Suppose we have 4 GPUs, and they are connected to the following NUMA nodes:

GPU 0 → NUMA Node 0

GPU 1 → NUMA Node 0

GPU 2 → NUMA Node 1

GPU 3 → NUMA Node 1

Then the function would return:

[0, 0, 1, 1]

kwen2501 · 2025-04-28T22:51:50Z

torch/distributed/numa_binding.py

+        for busID in pciBusIDs:
+            pciFields = busID.split(":")
+            pciDir = f"{pciFields[0][-4:]}:{pciFields[1]}:{pciFields[2]}"
+            numaFile = NUMA_CMD.format(value=pciDir.lower())
+            try:
+                with open(numaFile) as numa_node_text:
+                    node = int(numa_node_text.read())
+                    numaNodes.append(node)
+            except FileNotFoundError:
+                print(f"The file {numaFile} does not exist.")


nit: can you comment on this block?
Also, is it worth for NVML to add an API to return the needed value?

For each GPU's PCI bus ID, constructs the sysfs path to its NUMA node file & reads the NUMA node associated with it. The function returns a list of NUMA nodes associated with each GPU.

kwen2501 · 2025-04-28T22:54:01Z

torch/distributed/numa_binding.py

+    # returns a bitmap for each core, its sibling cores
+    def get_thread_siblings(self, cpu):


What is the function for?

get_thread_siblings identifies which other CPUs (cores) are on the same NUMA node as the current CPU.

stas00 · 2025-04-29T19:39:44Z

Super!!! Thank you for implementing this, @raghavhrishi

This issue could be closed as well when merged: #115305

pdesupinski · 2025-06-11T21:07:25Z

Excited for this @raghavhrishi.
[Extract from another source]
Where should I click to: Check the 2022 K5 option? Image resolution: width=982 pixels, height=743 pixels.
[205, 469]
Any update on the timeline?

raghavhrishi · 2025-06-13T03:51:33Z

@kwen2501: I've addressed the comments in the PR. Please let me know if there's anything else needed to proceed with the merge.
cc: @arpitsardhana

kwen2501 · 2025-06-16T21:26:51Z

Thanks for the improvements.

In general, I am wondering if there is a way to do it in a device-agnostic way. But I understand torch.accelerator APIs are not there yet (like, calculating the distance between a GPU and a CPU). cc @albanD. So perhaps it may be okay as is in the PR for now.
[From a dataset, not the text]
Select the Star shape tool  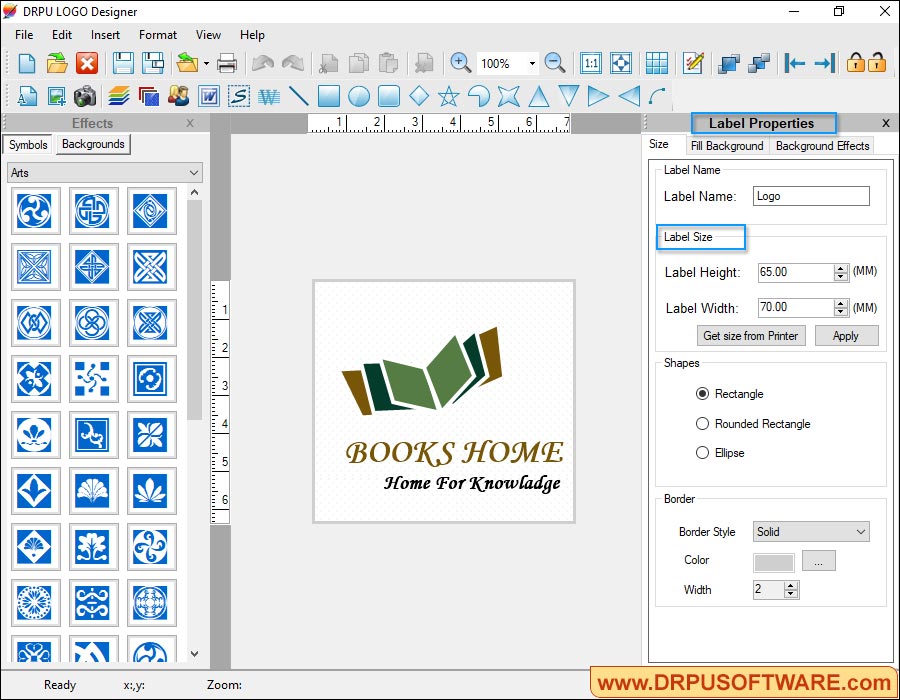449,97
If we'd like to avoid a direct dependency on pynvml (as you did to requirements.txt), can we put a check in torchrun to see if pynvml is available? If available we use the code here; if not, let's fall back (doesn't hurt?)
cc @malfet @atalman

I will defer to @kiukchung and @d4l3k for final decision.

d4l3k · 2025-06-16T21:32:10Z

torch/distributed/run.py

+    numa_cmd = None
+    py_executable = os.getenv("PYTHON_EXEC", sys.executable)
+    if args.numa_binding:
+        numa_cmd = update_with_numa_binding_pytorch(args.numa_binding)


Can we implement this at the elastic agent level? Putting this logic here means only CLI users can get numa control and not via the programmatic API

d4l3k · 2025-06-23T21:04:01Z

@raghavhrishi do you have bandwidth to update this PR? There's still some of refactoring required to get this into a good state

The two main things are:

make nvml a soft dependency
refactor the integration in torchelastic to operate at the agent level (where we launch subprocesses/multiprocessing) rather than in the arg parsing/wrapper script

Primarily asking since we'd like to land this support and have someone who might be interested in pushing this over the line

We could also land this in pieces -- i.e. land the helper utilities and then follow up with a cleaner torchelastic integration

albanD · 2025-06-23T21:27:31Z

torch/distributed/run.py

        "Can be used to override custom logging behavior.",
    )
-
+    parser.add_argument(


cc @EikanWang didn't someone from your end already send a PR to do NUMA binding in torchrun? That vaguely rings a bell to me.

Hi @albanD , do you mean the script https://github.com/pytorch/pytorch/blob/main/torch/backends/xeon/run_cpu.py or #133835 or a separate recent PR?
Discussed with Nikita before, code changes in 133835 involves too many things, I'll split it into smaller PRs later.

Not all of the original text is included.